:: Data for analysis ::

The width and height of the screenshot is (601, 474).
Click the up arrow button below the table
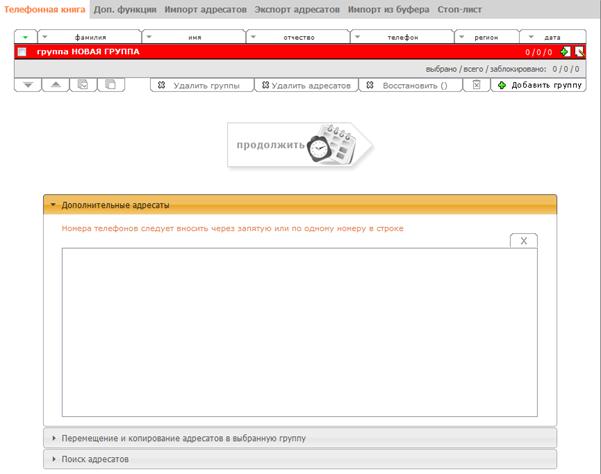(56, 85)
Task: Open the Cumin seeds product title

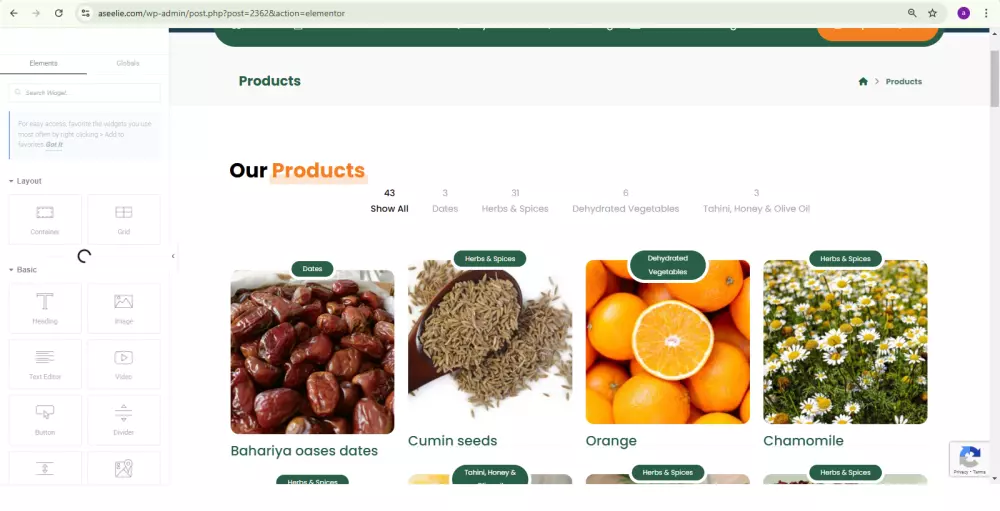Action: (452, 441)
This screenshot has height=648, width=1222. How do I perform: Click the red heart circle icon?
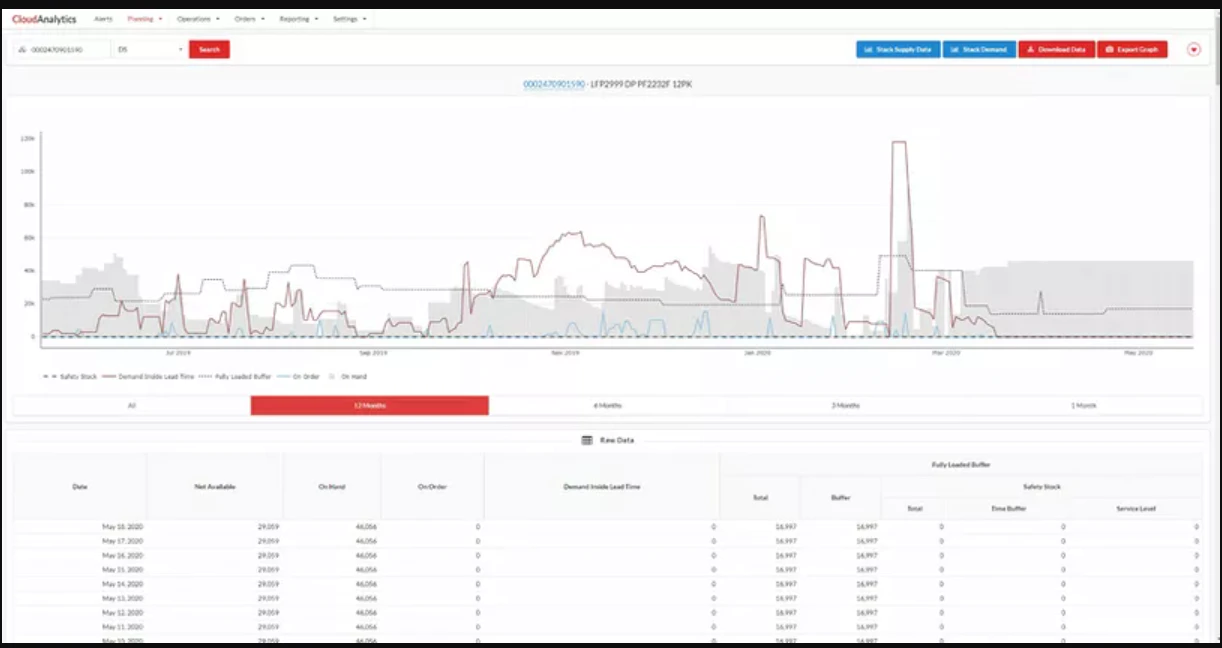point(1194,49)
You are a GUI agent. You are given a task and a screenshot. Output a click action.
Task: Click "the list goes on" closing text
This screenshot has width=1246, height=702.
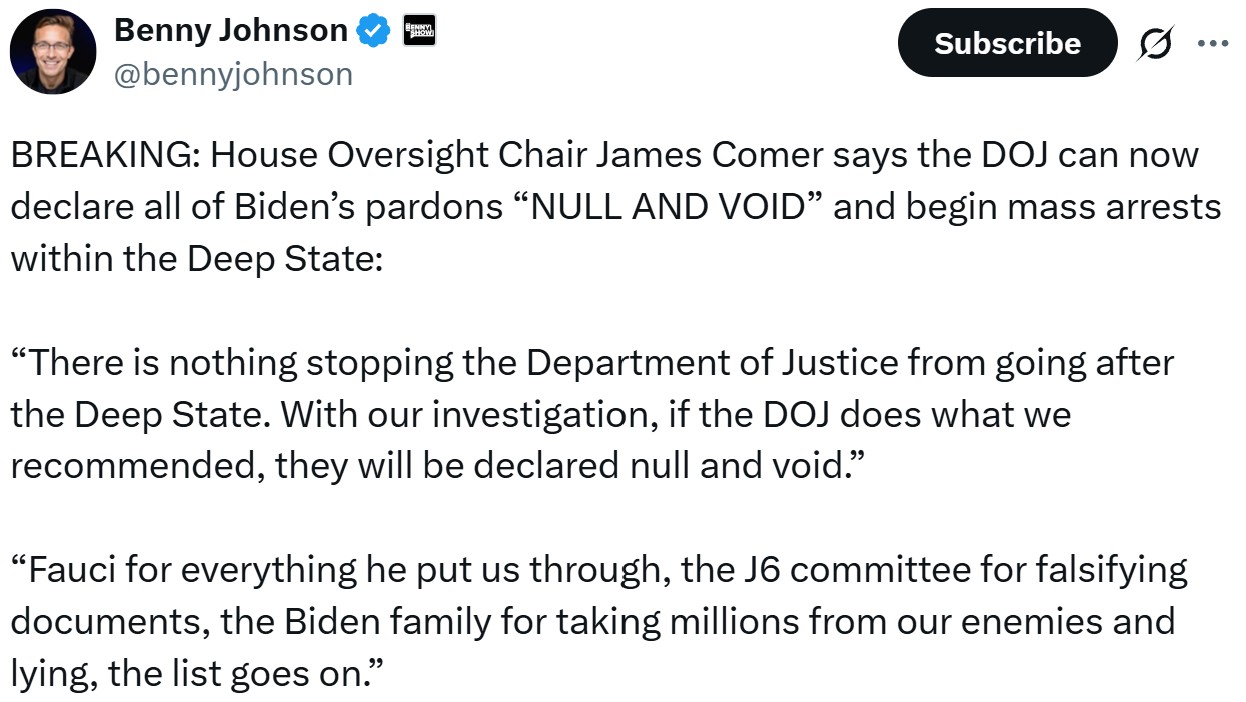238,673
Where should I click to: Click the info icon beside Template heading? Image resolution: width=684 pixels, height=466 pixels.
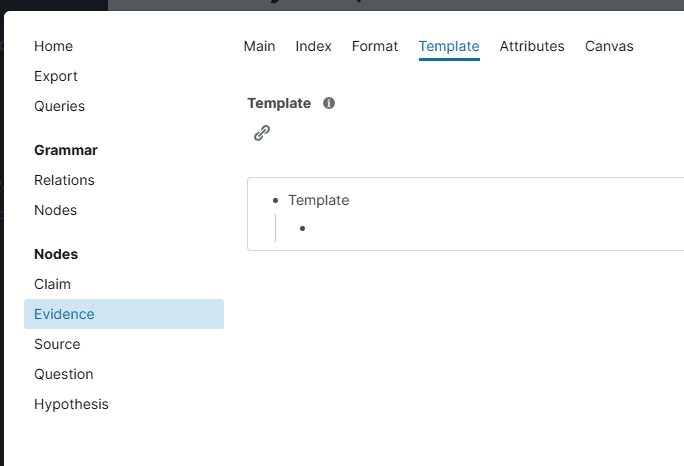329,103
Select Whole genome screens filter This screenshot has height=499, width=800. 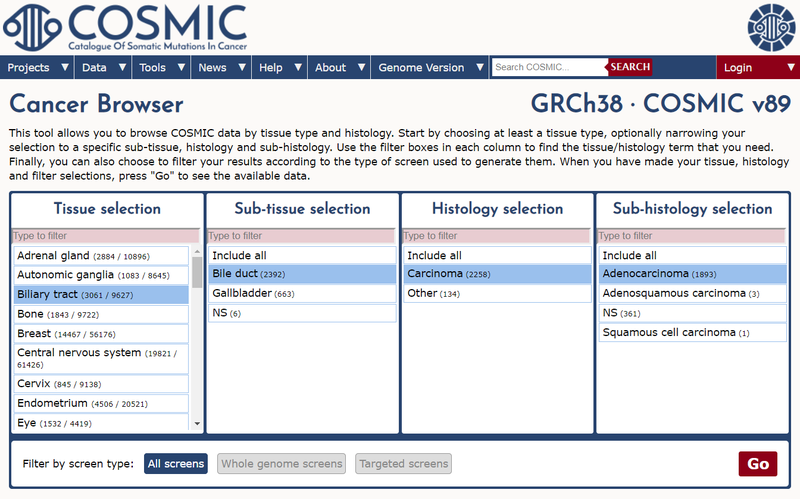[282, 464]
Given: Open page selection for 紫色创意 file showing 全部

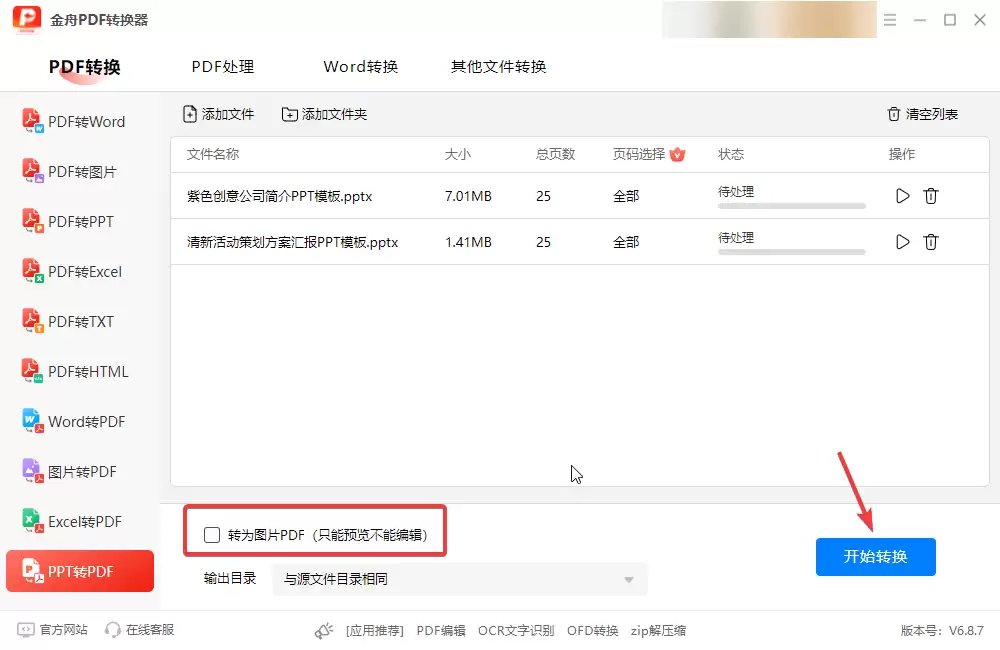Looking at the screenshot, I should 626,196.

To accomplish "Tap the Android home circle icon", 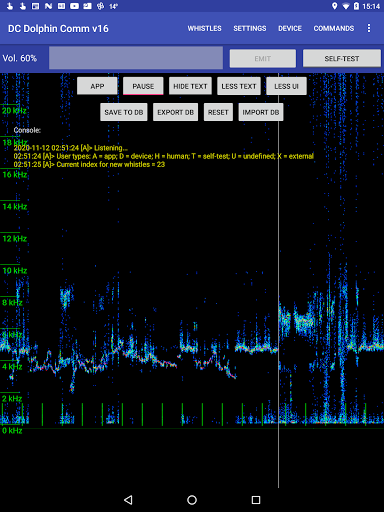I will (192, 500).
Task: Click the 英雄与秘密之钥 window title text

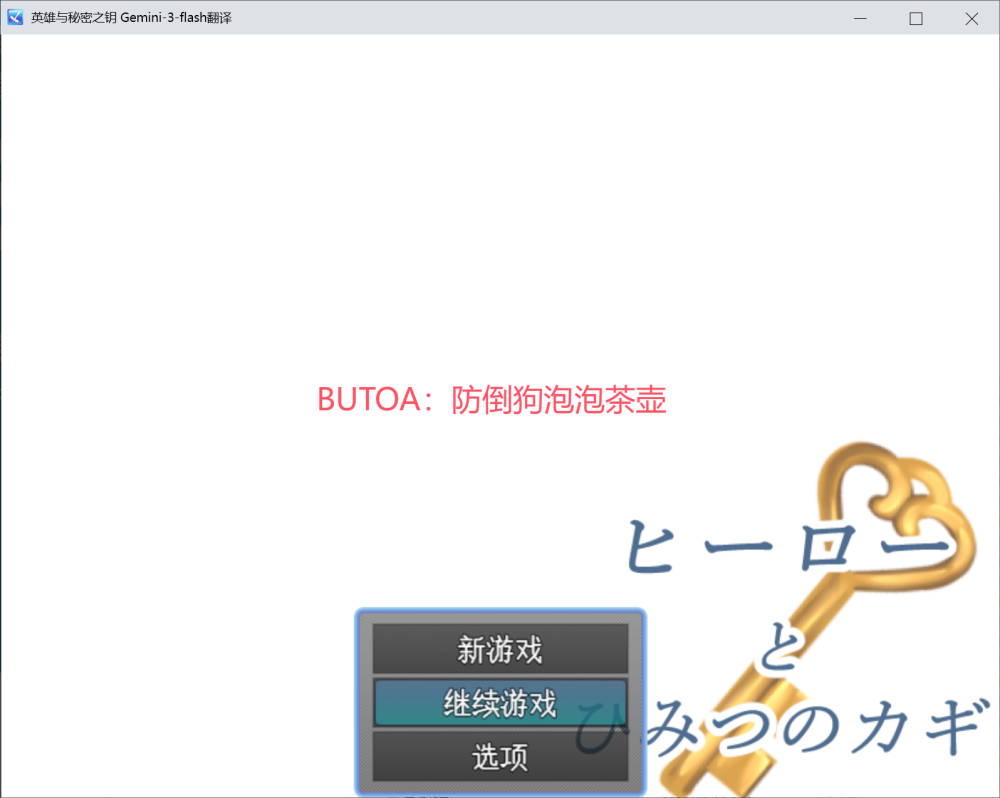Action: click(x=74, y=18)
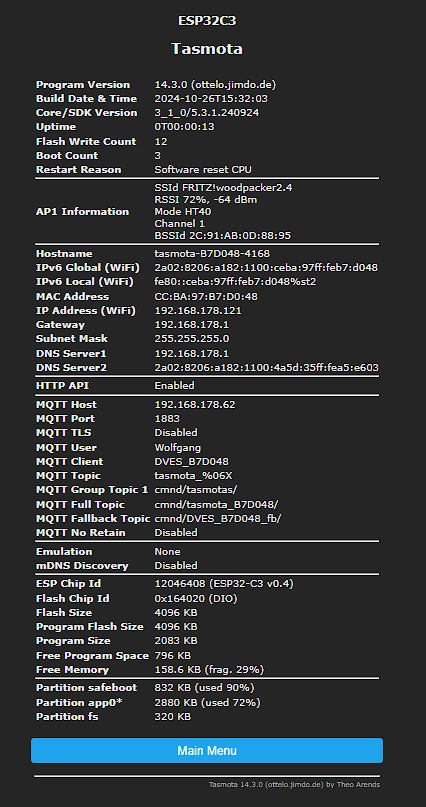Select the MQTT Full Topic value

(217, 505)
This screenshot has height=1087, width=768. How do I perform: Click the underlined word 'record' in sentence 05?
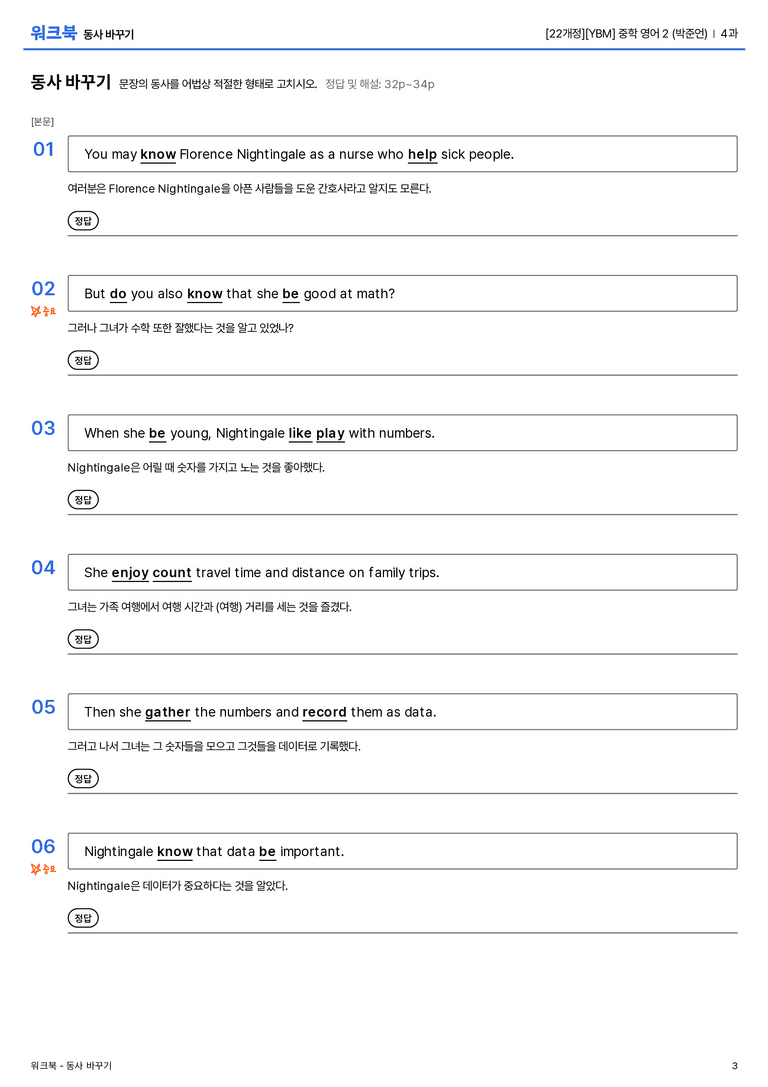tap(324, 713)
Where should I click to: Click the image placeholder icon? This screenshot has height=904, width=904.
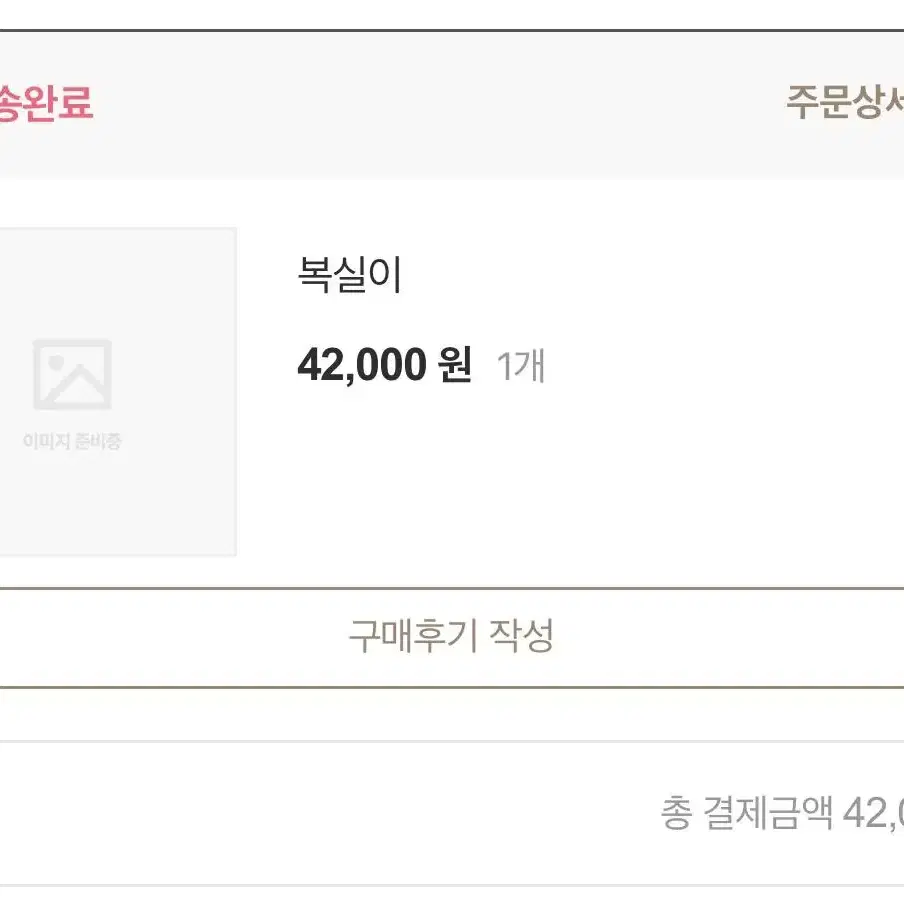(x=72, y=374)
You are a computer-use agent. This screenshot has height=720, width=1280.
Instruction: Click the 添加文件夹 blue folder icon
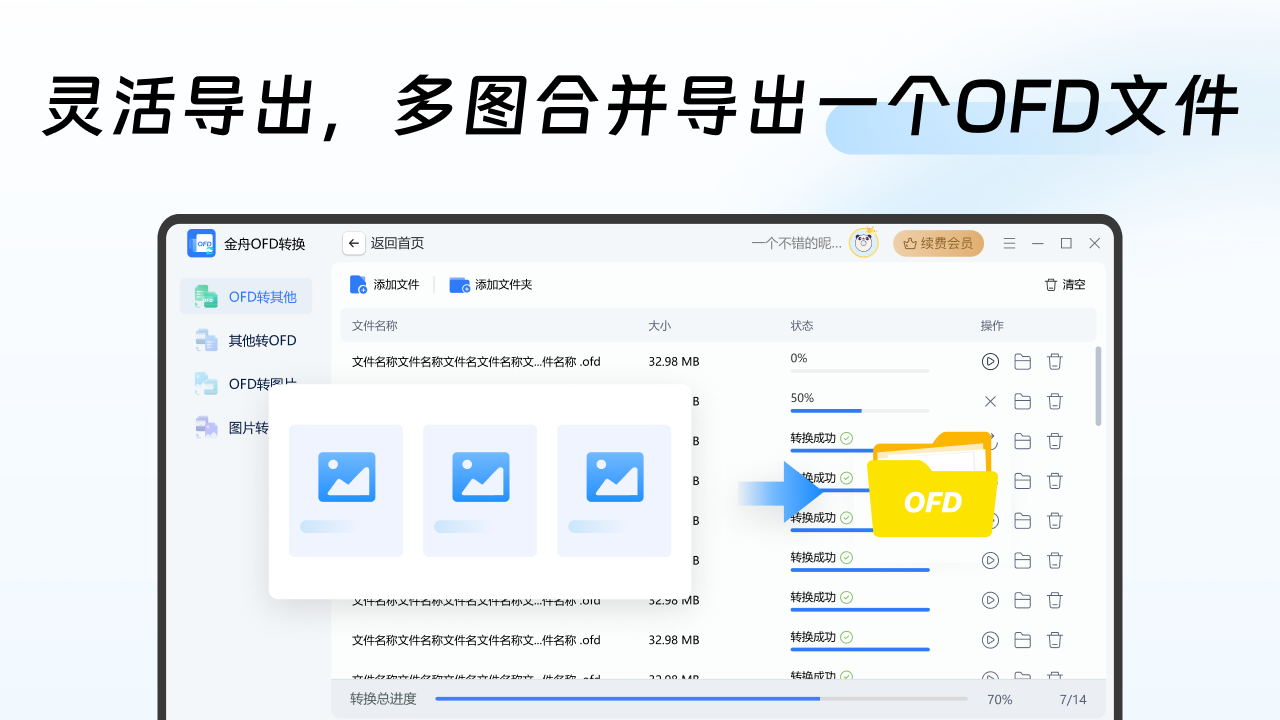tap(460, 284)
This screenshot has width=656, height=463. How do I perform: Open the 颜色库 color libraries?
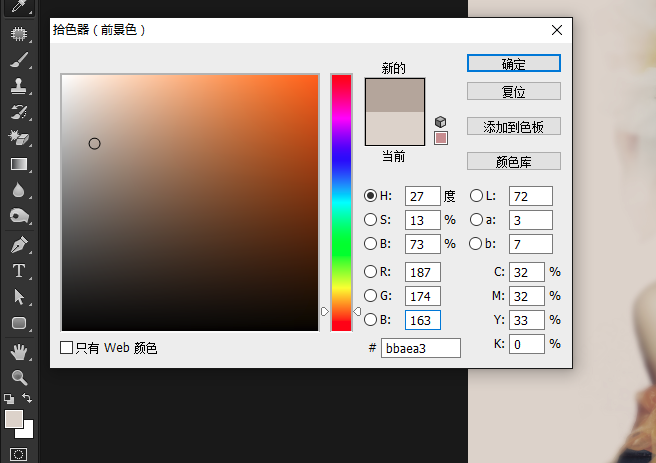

:::

When the string "agent" appears in a line of the records above, that line is to be copied.

• [Task result]
You are a GUI agent. You are given a task and a screenshot. Output a click action.
You are a computer-use agent. This screenshot has height=720, width=1280.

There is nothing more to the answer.